For the records shown below, return an exact copy that excludes the pictures.

■ **Given records**
******

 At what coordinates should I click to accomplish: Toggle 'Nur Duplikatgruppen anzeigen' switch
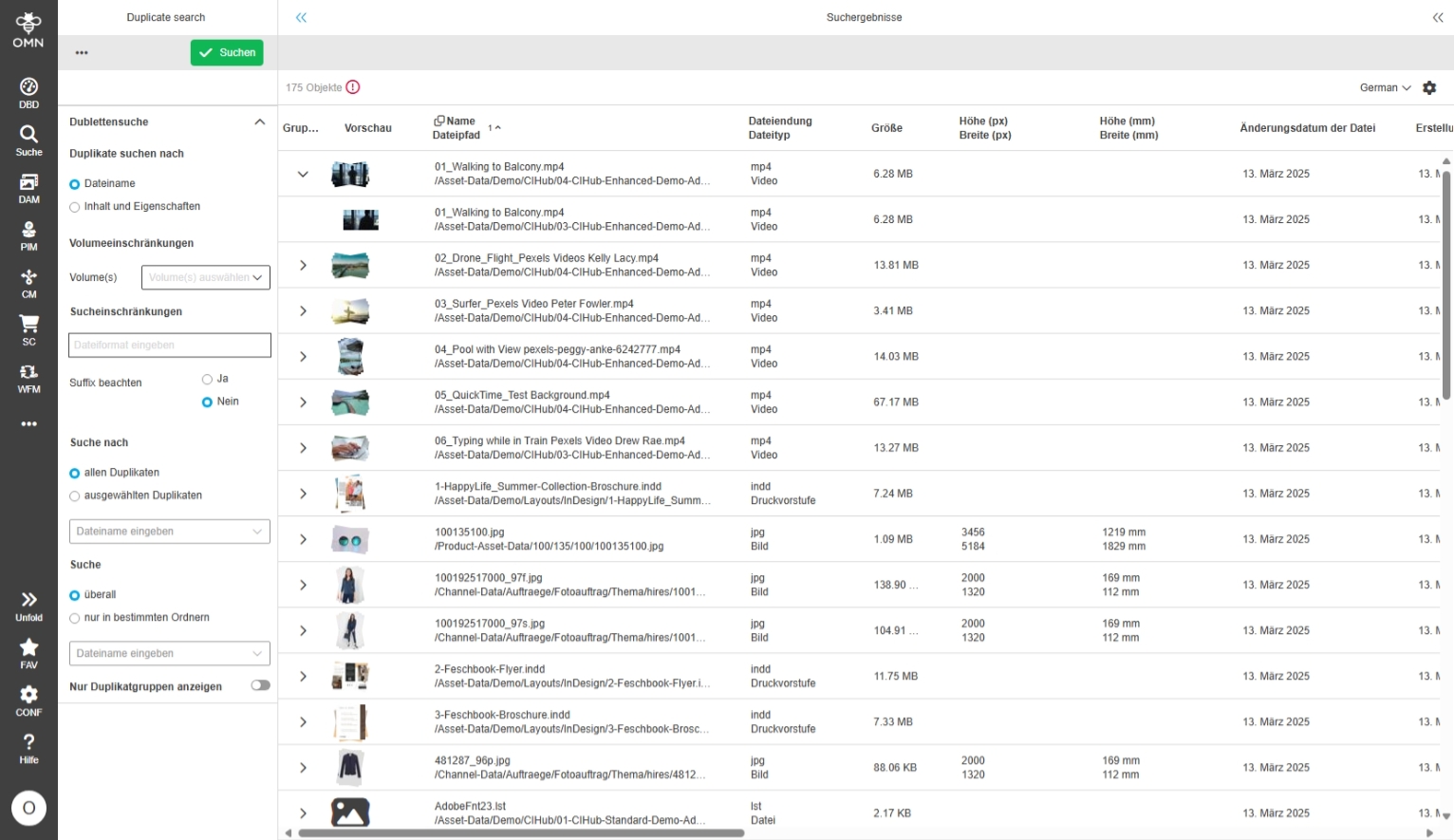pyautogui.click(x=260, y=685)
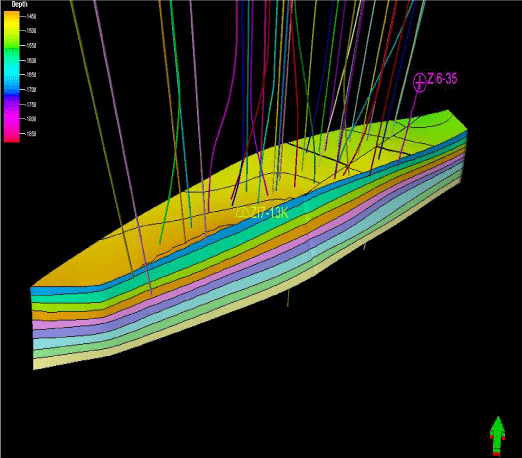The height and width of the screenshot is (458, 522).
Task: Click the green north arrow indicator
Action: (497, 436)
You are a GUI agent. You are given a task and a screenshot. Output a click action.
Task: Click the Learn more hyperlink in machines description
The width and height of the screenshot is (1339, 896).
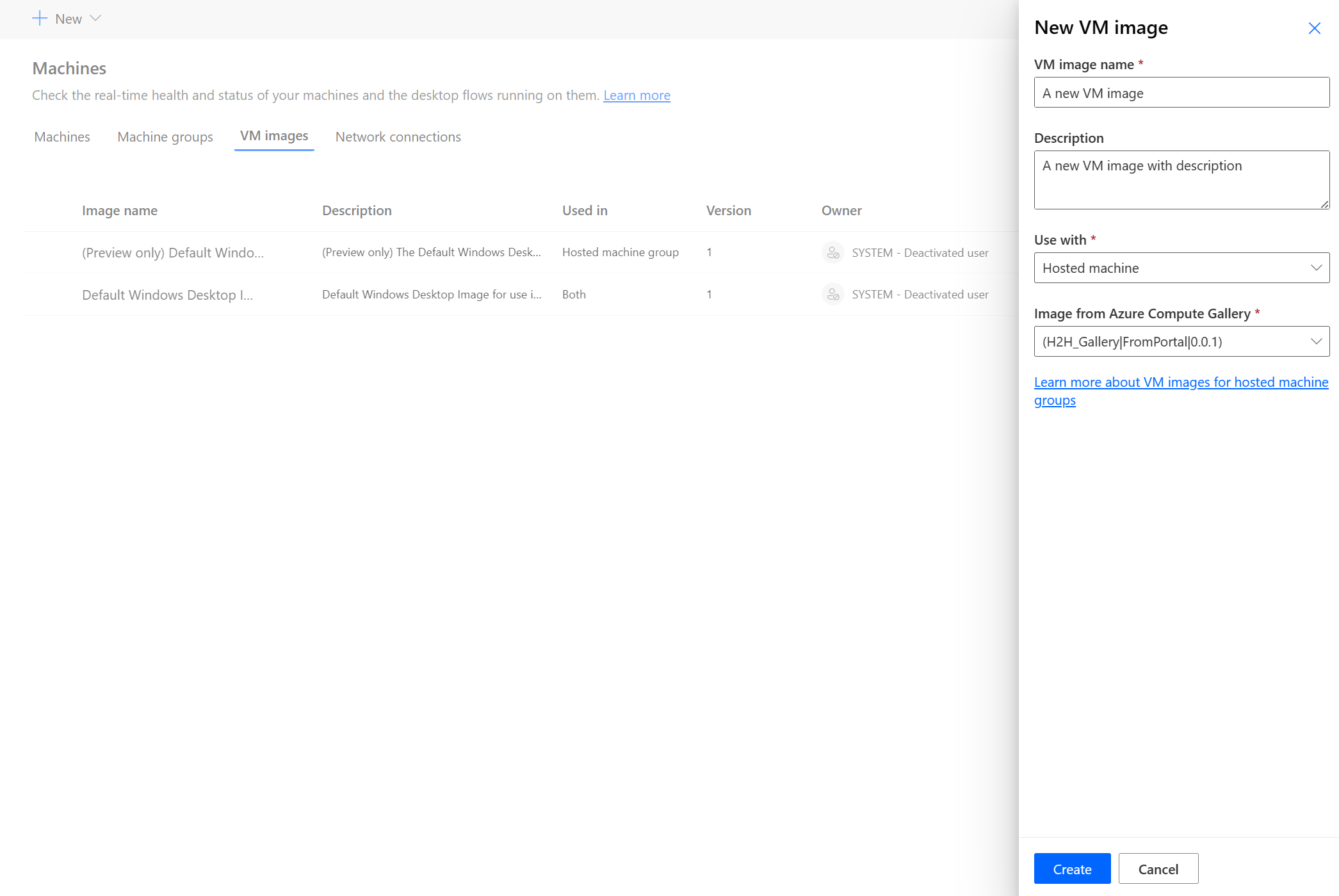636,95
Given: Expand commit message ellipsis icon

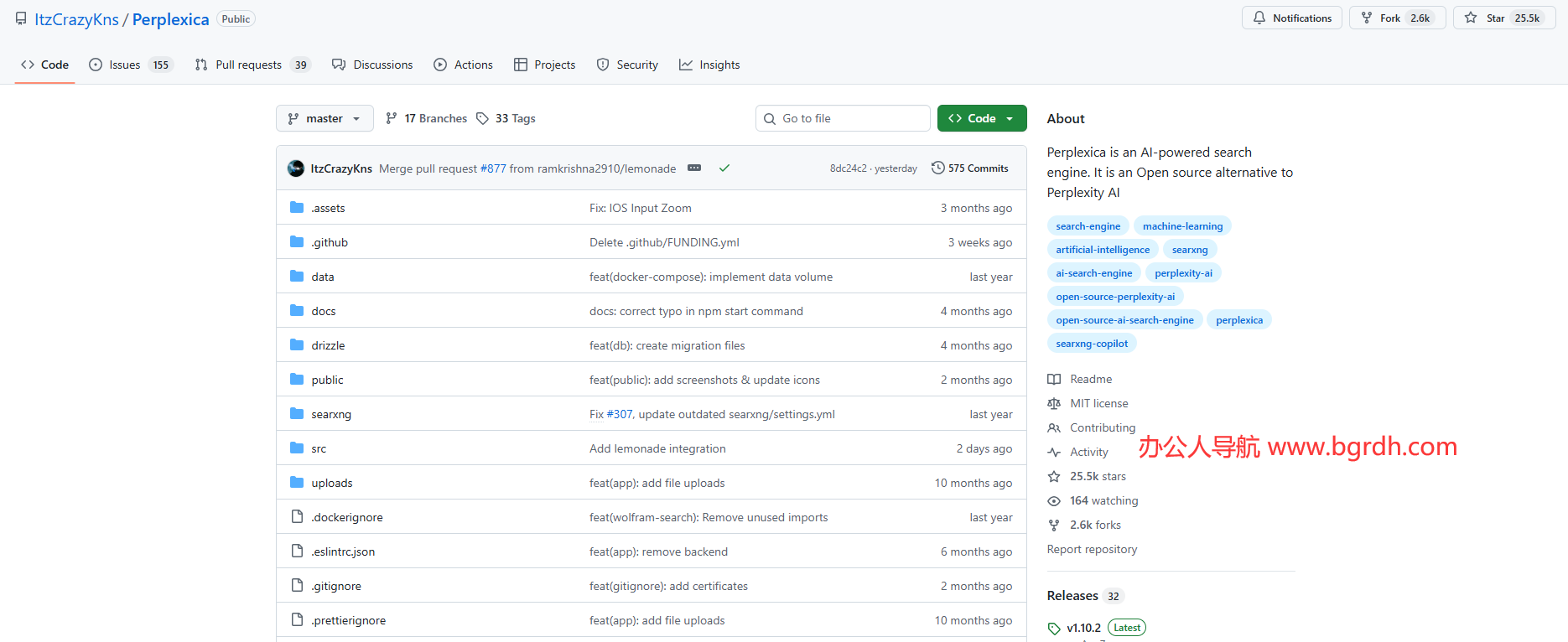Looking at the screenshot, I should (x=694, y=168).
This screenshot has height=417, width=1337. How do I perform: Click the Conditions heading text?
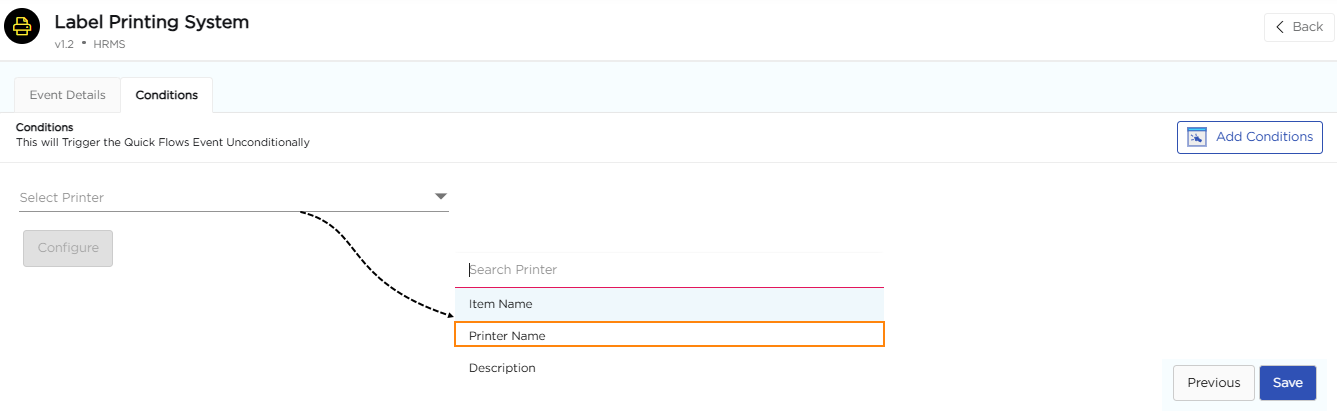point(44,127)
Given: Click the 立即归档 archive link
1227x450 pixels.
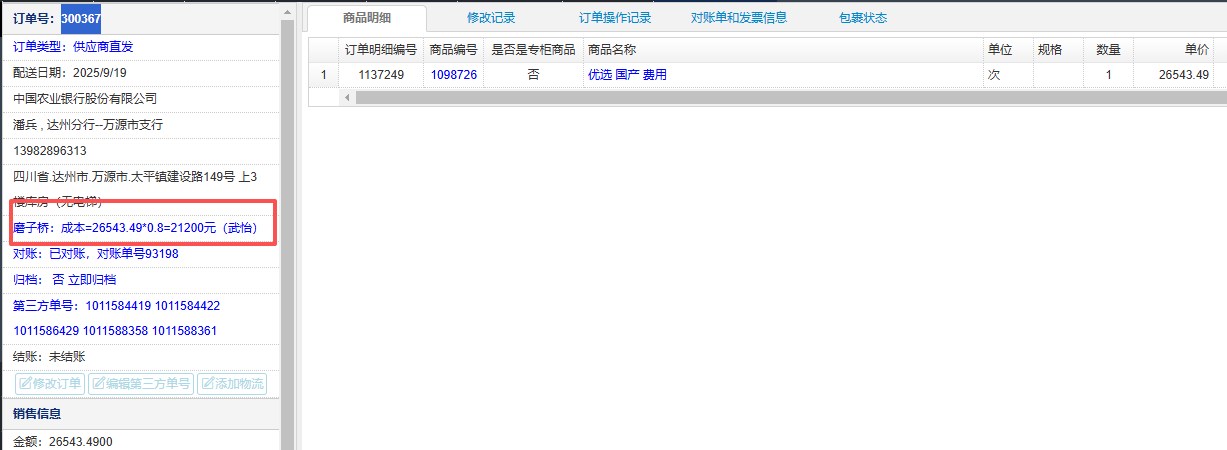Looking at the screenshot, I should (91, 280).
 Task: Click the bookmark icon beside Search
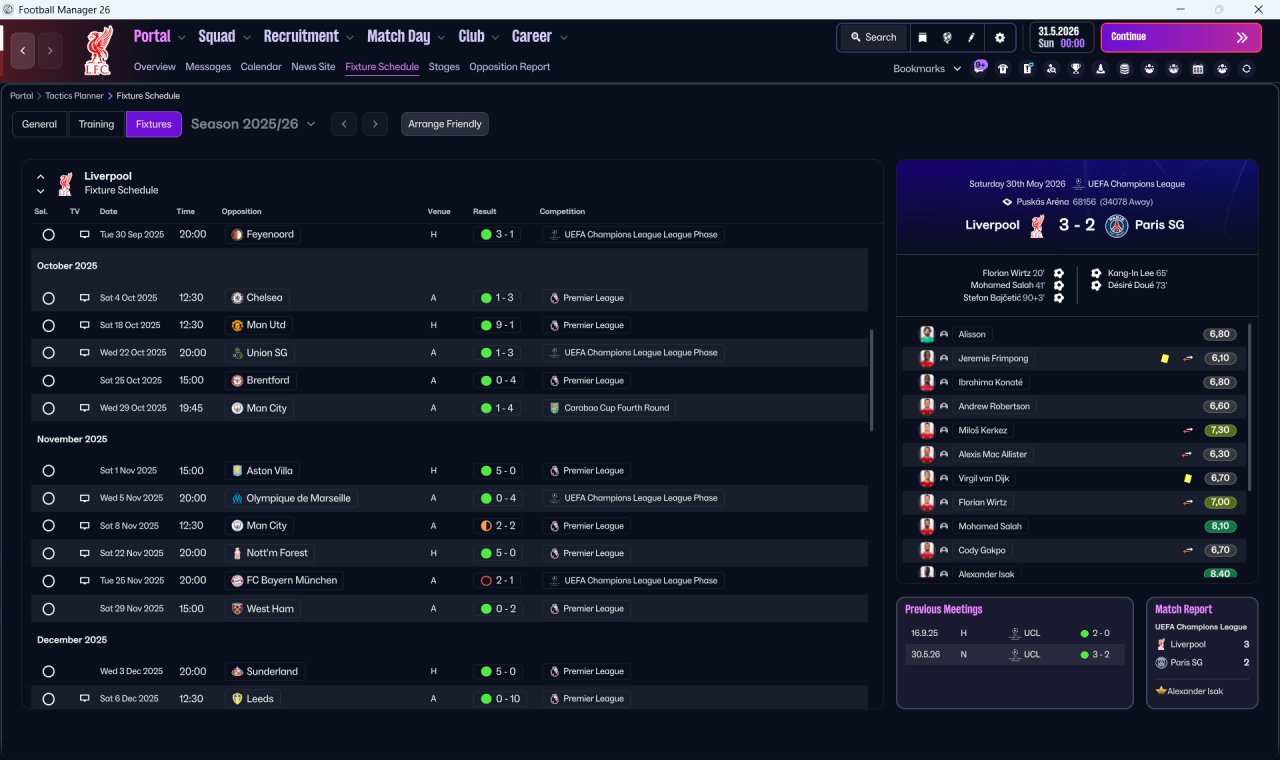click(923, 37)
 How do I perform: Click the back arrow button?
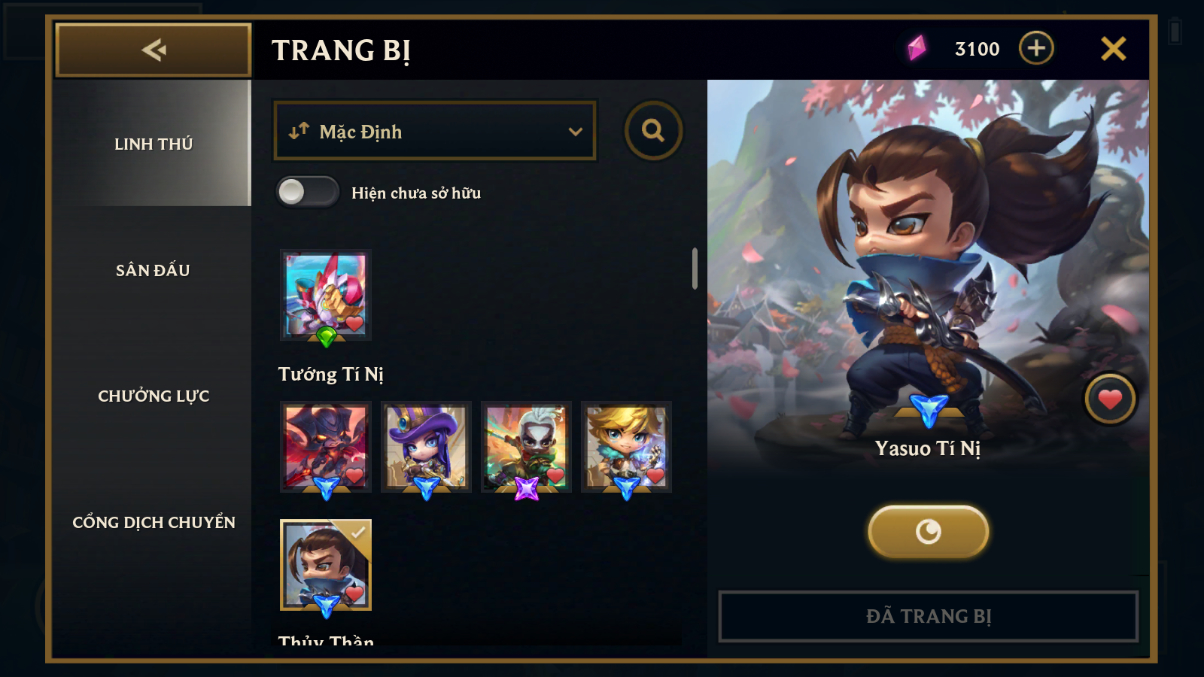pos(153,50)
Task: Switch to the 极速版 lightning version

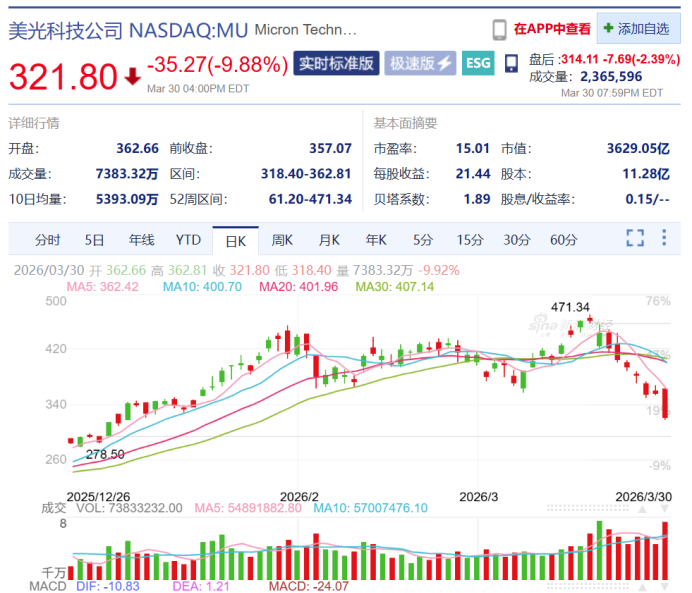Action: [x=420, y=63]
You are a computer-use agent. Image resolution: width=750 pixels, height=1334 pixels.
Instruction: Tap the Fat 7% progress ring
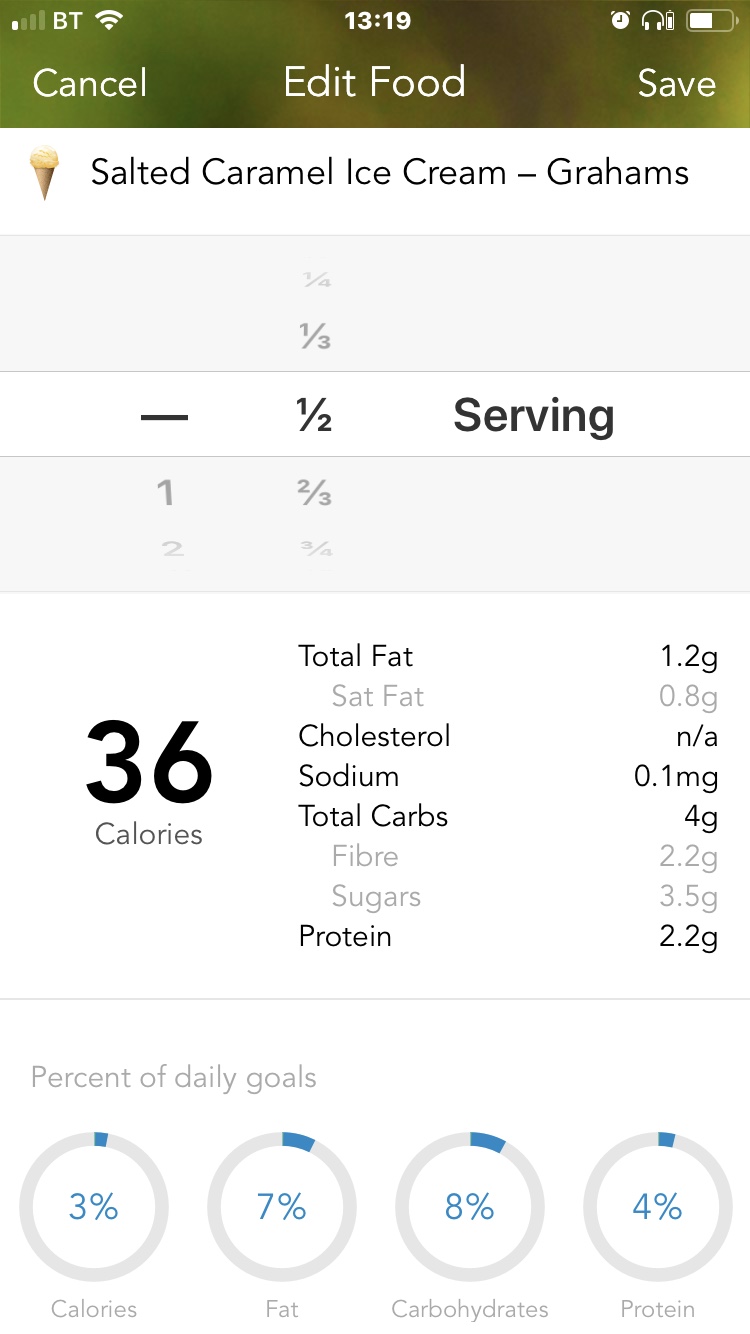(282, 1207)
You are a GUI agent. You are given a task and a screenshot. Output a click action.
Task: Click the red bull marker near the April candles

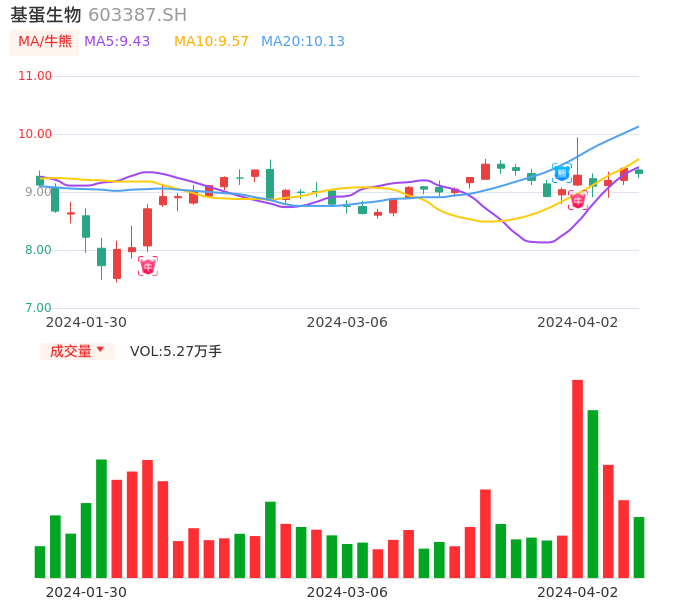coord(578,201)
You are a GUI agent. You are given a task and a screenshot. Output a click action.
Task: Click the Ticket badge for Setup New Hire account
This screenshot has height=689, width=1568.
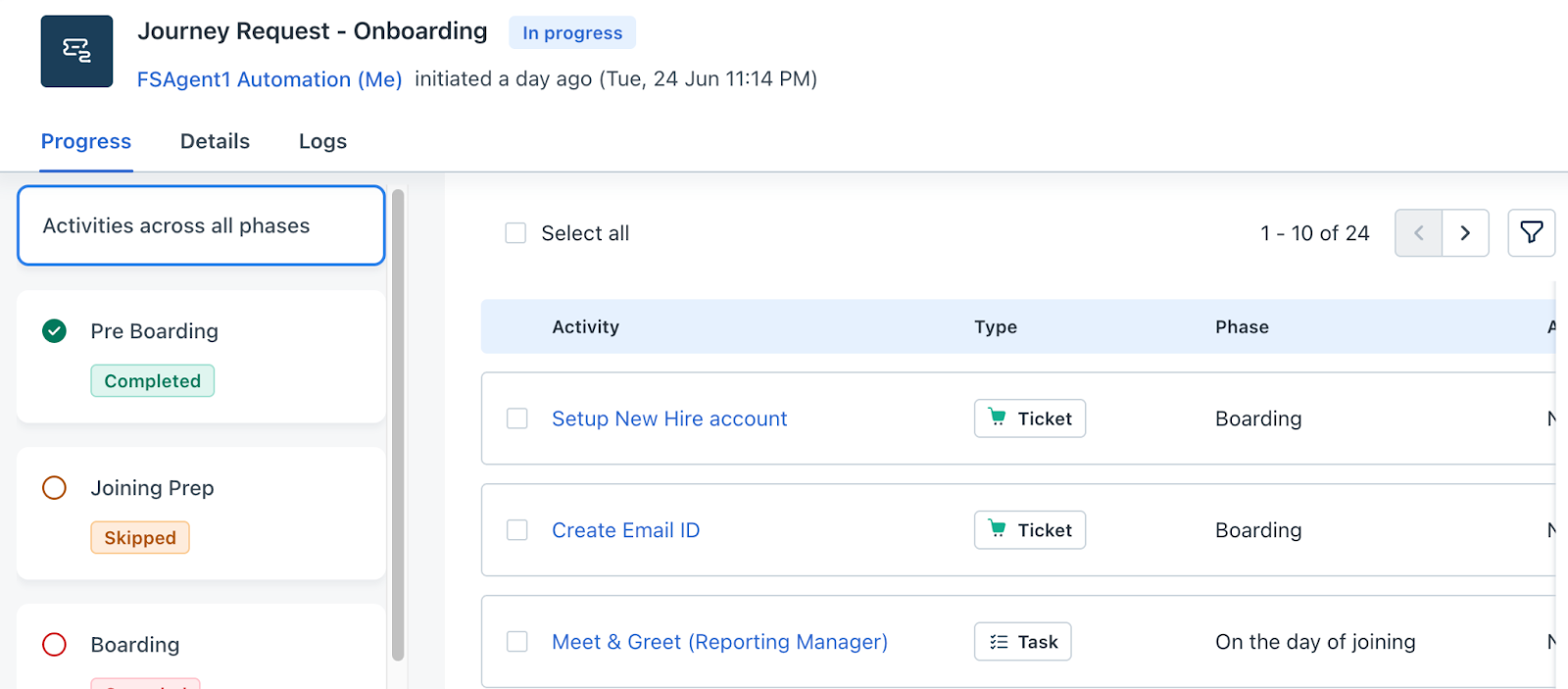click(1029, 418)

******

■ **Written response**
 At what coordinates should I click to accomplish: Toggle 'Nur Duplikatgruppen anzeigen' switch
pyautogui.click(x=260, y=685)
The height and width of the screenshot is (458, 522).
Task: Click the green north arrow indicator
Action: (497, 436)
You are a GUI agent. You are given a task and a screenshot. Output a click action.
Task: Click the Learn more hyperlink in machines description
The width and height of the screenshot is (1339, 896).
636,95
Given: Expand commit message ellipsis icon

Looking at the screenshot, I should (x=694, y=168).
This screenshot has height=417, width=1337. How do I perform: Click the Conditions heading text?
point(44,127)
Given: Click the 立即归档 archive link
1227x450 pixels.
Looking at the screenshot, I should (91, 280).
 Task: Click the bookmark icon beside Search
click(923, 37)
 How do I perform: Click the back arrow button?
pos(153,50)
Task: Switch to the 极速版 lightning version

Action: [x=420, y=63]
You are a computer-use agent. Image resolution: width=750 pixels, height=1334 pixels.
Instruction: Tap the Fat 7% progress ring
(282, 1207)
You are a GUI agent. You are given a task and a screenshot. Output a click action.
Task: Click the red bull marker near the April candles

coord(578,201)
You are a GUI agent. You are given a task and a screenshot. Output a click action.
Task: Click the Ticket badge for Setup New Hire account
This screenshot has height=689, width=1568.
click(1029, 418)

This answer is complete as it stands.